Arrestins in Cell Death
The activation of the death receptor by TNFalpha results in the assembly of the multi-protein complex II that directly activates caspase-8. Caspase-8 cleaves arrestin-2 and BID, generating 1-380 and tBID. 1-380 directly binds tBID and greatly enhances its ability to induce cytochrome C release from mitochondria. Cytochrome C organizes apoptosome, activating caspase-9, which then activates massive amounts of caspase-3. Therefore, cytochrome C release considered “the point of no return” in cell commitment to death is facilitated via interaction of tBID with caspase-generated arrestin-2 fragment 1-380. Abbreviations: TNFR, TNFalpha receptor; RIP, Receptor-interacting serine/threonine-protein kinase 1; FADD, Fas-associated death domain protein; TRADD, TNF receptor-associated death domain (TRADD); TRAF, TNF receptor-associated factor; FLIP, FLICE-like inhibitory protein (a.k.a. CFLAR, CASP8 and FADD-like apoptosis regulator); DD, death domain; DED, death effector domain.
Our lab is pursuing an exciting story about a direct role of arrestin2 in apoptotic cell death. Arrestin2 is cleaved by caspases during apoptosis initiated by multiple agents in many cell types. It seems that arrestin2 is preferentially cut by caspase-8, which is activated as part of a complex induced by the activation of death receptors in response to factors such as TNFalpha (tumore necrosis factor alpha). The resulting arrestin2 N-terminal cleavage fragment accumulates in the mitochondria and promotes, in cooperation with trancated BID, tBid (which, incidentally, is also cut by caspase-8), cytochrome C release, thereby propagating caspase activation and promoting cell death.

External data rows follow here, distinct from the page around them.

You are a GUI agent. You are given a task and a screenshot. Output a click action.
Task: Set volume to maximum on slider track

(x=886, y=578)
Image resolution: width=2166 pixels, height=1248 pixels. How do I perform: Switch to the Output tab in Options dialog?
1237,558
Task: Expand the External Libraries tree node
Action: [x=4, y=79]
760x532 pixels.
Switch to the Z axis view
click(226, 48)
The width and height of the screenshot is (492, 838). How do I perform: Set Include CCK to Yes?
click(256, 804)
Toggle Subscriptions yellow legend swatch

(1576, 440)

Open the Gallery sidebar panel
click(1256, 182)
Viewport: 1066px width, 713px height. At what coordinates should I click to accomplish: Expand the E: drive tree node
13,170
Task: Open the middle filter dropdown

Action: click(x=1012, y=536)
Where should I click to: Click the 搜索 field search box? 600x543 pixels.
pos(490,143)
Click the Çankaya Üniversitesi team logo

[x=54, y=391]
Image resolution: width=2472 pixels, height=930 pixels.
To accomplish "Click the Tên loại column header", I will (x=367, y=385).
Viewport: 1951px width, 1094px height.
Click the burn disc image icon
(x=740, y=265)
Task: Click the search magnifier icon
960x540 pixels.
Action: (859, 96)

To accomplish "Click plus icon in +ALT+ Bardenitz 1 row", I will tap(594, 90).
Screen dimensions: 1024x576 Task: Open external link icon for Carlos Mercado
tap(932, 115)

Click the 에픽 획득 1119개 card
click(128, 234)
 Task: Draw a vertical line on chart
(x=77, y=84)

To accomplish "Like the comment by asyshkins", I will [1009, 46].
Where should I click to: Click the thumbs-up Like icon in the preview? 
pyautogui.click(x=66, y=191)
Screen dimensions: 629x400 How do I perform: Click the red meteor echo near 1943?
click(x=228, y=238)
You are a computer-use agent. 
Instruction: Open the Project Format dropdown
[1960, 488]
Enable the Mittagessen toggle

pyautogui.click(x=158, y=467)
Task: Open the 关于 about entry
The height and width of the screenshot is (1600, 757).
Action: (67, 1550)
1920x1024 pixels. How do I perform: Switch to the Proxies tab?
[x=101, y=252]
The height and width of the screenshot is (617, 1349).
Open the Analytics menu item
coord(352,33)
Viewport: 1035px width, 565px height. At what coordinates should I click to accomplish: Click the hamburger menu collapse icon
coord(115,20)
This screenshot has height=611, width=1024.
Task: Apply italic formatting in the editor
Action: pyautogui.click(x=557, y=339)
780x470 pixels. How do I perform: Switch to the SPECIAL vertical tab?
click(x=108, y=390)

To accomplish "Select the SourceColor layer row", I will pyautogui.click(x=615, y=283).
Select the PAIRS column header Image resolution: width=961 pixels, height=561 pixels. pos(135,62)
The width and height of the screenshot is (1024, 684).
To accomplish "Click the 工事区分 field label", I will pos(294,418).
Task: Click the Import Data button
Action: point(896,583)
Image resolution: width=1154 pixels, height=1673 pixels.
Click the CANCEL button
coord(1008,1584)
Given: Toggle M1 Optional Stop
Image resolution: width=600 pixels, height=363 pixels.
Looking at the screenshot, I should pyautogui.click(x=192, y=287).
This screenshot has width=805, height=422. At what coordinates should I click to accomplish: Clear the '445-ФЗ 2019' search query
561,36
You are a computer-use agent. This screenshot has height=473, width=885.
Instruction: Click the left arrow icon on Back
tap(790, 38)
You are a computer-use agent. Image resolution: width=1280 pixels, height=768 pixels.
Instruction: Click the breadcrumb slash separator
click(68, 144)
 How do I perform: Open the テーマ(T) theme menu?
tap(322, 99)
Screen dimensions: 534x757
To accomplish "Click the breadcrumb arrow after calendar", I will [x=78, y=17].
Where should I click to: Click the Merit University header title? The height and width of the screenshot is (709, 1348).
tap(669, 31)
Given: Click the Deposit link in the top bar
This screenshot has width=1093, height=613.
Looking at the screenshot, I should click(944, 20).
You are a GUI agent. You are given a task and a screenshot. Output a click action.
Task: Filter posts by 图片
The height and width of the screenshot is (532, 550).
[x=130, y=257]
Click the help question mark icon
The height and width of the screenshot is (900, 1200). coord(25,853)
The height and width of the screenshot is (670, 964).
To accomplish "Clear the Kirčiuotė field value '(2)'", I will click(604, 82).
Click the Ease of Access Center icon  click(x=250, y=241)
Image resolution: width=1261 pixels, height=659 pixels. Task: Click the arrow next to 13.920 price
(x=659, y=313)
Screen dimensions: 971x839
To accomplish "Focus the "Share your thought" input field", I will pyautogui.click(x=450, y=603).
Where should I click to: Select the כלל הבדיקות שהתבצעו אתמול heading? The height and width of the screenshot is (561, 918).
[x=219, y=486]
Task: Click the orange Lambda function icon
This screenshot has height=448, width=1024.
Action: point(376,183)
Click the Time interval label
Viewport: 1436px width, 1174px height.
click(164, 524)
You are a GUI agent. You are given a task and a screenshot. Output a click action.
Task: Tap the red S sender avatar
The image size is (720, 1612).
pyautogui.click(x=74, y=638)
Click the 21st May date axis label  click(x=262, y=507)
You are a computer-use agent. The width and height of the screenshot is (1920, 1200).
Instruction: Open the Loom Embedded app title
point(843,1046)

Interestingly, arrestin2 interacts with parkin, a protein implicated in Parkinson’s disease. Parkin was discovered in 1998 as the protein encoded by the gene mutated in families with inherited Autosomal Recessive Juvenile Parkinsonism. Parkin is a ubiquitin E3 ligase. Mutations in parkin are common, accounting for more than half of all cases with recessive familial PD, particularly those with very early age of onset. Although parkin null mice generated in different laboratories show no evidence of dopaminergic degeneration, there is strong experimental support for the neuroprotective role of parkin. Parkin has been shown to protect neurons from a surprisingly wide variety of insults, although the mechanisms of parkin-mediated neuroprotection remain obscure. Arrestin2 has been previously shown to bind Mdm2, another E3 ubiquitin ligase that is critical for cell survival, since it participates in the degradation of p53, a pro-apoptotic transcription factor. We found that parkin promotes Mdm2 binding to arrestin2, which may be the mechanism of the cytoprotective activity of both parkin and arrestin2. We are currently investigating the role of arrestins and arrestin-parkin interaction in cell death and survival. This work may yield important insights into the mechanism of neuronal death in Parkinson’s disease and lead to the development of neuroprotective therapies for this disorder.